The Army after 15 years of counterinsurgency wars in the Middle East is proficient at fighting small, low-intensity wars but is ill prepared to counter a near-peer in a high-end conventional conflict, according to a new report by the Atlantic Council.
“We have designed by default, for good reason, an Army that doesn’t do any of those things well today because of what we have been fighting the last 15 years,” said David Barno, co-author of the report “The Future of the Army,” senior fellow for military affairs and national security policy at the Atlantic Council and a retired Army three-star general.
The Army has lost its ability to fight in a high-intensity, high-end conflict against near-peer nations like Russia and China that have similarly advanced equipment and weaponry, Barno said Wednesday during a panel discussion launching the report.
“We have small-wars syndrome. We have been fighting small wars since 9/11. We’ve gotten very good at fighting small wars. … We haven’t been on the receiving end of precision weaponry. We haven’t been on the receiving end of drones firing Hellfire missiles. We haven’t had to take on big rocket attacks and dig in under cover to survive like we did in the Cold War. A lot of the Cold War skills we have lost.”
Nora Bensahel, senior fellow for military affairs and national security policy at the Atlantic Council and a report co-author, says the Army is very adaptable at the tactical level and is combat hardened from the past decade and a half of war.
“I’m not sure that adaptability is true at the organizational or at the strategic level, but certainly at the tactical level,” she said.
Army has done a good job preparing for the type of low-intensity “perpetual war” that it finds itself in today and likely will be involved in for the foreseeable future, Bensahel said. The Army needs to beef up its armor capability and capacity while investing in technologies to counter emerging threats like swarming drones and precision long-range indirect fire, she said. It also should develop a plan to inventory surplus equipment and weaponry, she added.
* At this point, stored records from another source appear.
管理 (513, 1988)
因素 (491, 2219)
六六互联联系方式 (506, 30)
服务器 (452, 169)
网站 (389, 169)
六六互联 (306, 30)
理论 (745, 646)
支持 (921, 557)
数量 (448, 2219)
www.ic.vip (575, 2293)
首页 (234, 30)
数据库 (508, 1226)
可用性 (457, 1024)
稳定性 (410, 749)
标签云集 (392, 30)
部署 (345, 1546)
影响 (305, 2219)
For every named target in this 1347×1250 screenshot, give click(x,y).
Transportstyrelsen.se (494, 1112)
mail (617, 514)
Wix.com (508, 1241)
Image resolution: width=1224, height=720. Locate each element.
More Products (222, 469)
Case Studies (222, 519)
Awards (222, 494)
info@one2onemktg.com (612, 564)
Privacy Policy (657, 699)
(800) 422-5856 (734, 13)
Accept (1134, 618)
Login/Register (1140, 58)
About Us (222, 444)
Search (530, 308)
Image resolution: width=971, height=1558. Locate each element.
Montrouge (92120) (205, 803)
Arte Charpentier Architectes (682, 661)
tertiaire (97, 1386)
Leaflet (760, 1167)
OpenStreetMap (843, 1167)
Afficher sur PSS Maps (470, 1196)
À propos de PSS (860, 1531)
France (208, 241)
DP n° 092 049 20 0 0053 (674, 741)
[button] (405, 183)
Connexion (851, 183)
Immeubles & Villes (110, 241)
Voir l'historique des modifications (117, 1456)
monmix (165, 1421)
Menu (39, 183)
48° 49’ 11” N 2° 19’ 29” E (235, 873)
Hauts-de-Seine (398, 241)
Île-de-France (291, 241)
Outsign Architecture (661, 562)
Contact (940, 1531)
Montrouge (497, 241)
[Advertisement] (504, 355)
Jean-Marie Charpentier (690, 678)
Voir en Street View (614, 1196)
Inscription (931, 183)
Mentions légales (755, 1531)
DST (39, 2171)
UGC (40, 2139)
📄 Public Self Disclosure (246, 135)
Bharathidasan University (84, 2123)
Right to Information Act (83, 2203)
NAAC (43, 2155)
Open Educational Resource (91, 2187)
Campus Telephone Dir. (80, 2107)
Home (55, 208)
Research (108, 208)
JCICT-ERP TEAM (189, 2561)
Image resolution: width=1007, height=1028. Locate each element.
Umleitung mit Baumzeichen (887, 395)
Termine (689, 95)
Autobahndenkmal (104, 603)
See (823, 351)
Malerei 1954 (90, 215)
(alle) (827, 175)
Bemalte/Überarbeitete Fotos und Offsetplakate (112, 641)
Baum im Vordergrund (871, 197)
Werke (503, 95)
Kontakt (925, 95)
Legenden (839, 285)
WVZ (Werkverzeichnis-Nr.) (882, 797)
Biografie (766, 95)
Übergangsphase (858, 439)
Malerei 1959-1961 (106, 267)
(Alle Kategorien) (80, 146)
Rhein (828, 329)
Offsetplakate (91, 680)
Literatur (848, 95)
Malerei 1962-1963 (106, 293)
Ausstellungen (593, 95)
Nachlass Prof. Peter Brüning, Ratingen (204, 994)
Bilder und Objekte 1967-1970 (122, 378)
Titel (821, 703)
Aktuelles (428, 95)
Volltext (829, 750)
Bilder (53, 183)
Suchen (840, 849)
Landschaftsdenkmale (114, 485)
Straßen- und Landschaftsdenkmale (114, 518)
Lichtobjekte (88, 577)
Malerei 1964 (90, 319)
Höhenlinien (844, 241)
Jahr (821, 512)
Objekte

“We need to improve our armored capabilities,” Bensahel said. “The force has gotten very light, which was an appropriate response to the wars that we have been in but we don’t have enough armored BCTs. … If you need to regrow the force fast, it would be a good idea to have a really solid plan of what equipment is mothballed and plans for how you would bring it up to speed quickly.”
The report makes detailed recommendations on how to prepare the Army for future high-end conflicts, many of which jibe with recommendations from the report cobbled together by the National Commission on the Future of the Army after a year of study.
They include accelerating the development of air mobility with operational reach, building mobile-protected firepower (MPF) and a new infantry combat carrier, developing a mobile-protected “umbrella” air defense system and advanced protection systems and investment in counter-drone systems.
Recommendations for out-year planning beyond 2025 include greater experimentation by operational units, increased virtual reality training, integration of battlefield robotics and artificial intelligence and investment in new technologies for power and munitions.
Brad Carson, former undersecretary of defense for personnel and readiness, said the Army’s biggest challenge will be to secure funding for the reorganization and modernization that it needs for a future all-out war with a near-peer adversary.
The Army has struggled over the past five years or so, as it has drawn down from Iraq and Afghanistan, to articulate its role in a future national security strategy that emphasizes the Asia-Pacific region, littoral combat and long-range precision munitions, he said.
“What’s the role of the Army in this? The Army has had a hard time answering that,” Carson said. “The Navy and the Air Force can quickly give some answers to that question and therefore they had a compelling narrative to justify their budgets. That’s what the Army needs to do a bit better on.”
“Modernization funds are always the first cut when the Department of Defense suffers from topline decreases and the Army especially since they are less reliant on expensive kit than the other services are.”